- [RECORDS SHOWN]:

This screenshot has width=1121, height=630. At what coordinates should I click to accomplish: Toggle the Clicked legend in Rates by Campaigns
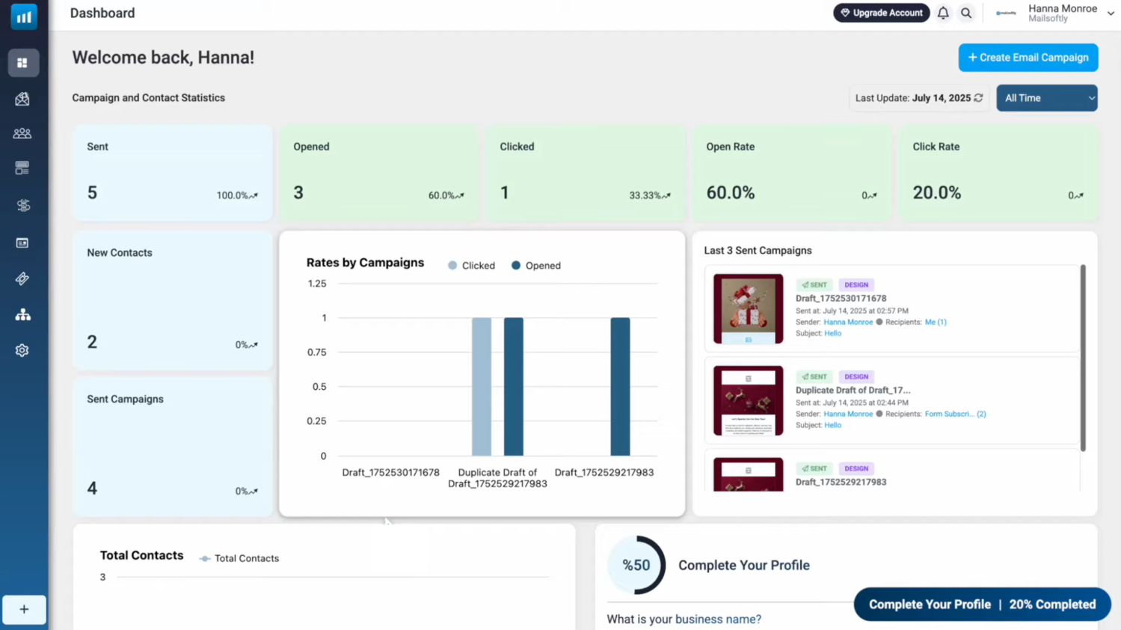(x=470, y=265)
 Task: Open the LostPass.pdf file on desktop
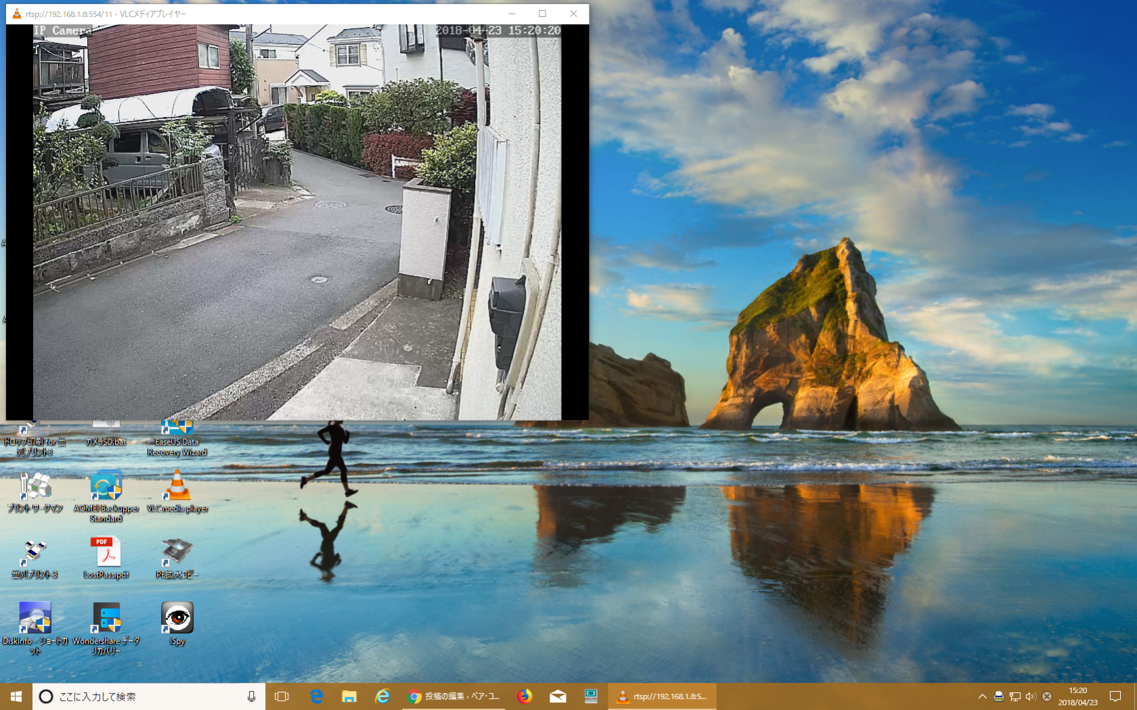106,553
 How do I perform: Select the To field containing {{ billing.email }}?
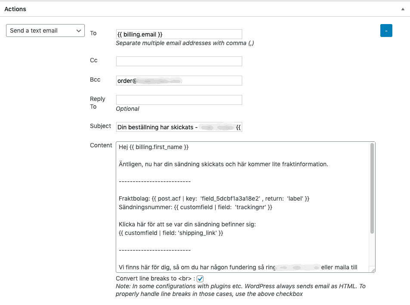pos(179,34)
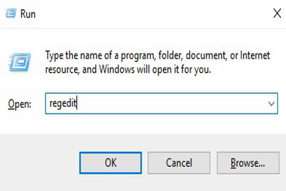This screenshot has width=286, height=191.
Task: Open the file picker via Browse...
Action: [x=248, y=163]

- [AIM OF THE EXERCISE]:
Print all the records exactly, minus any images.

- [RESPONSE TO THIS TASK]:
This screenshot has width=1121, height=630. At what coordinates should I click to accomplish: Toggle the Clicked legend in Rates by Campaigns
(x=470, y=265)
 Task: Open the LostPass.pdf file on desktop
106,553
 How do I perform: Select the To field containing {{ billing.email }}?
pos(179,34)
This screenshot has width=286, height=191.
Task: Open the file picker via Browse...
Action: [x=248, y=163]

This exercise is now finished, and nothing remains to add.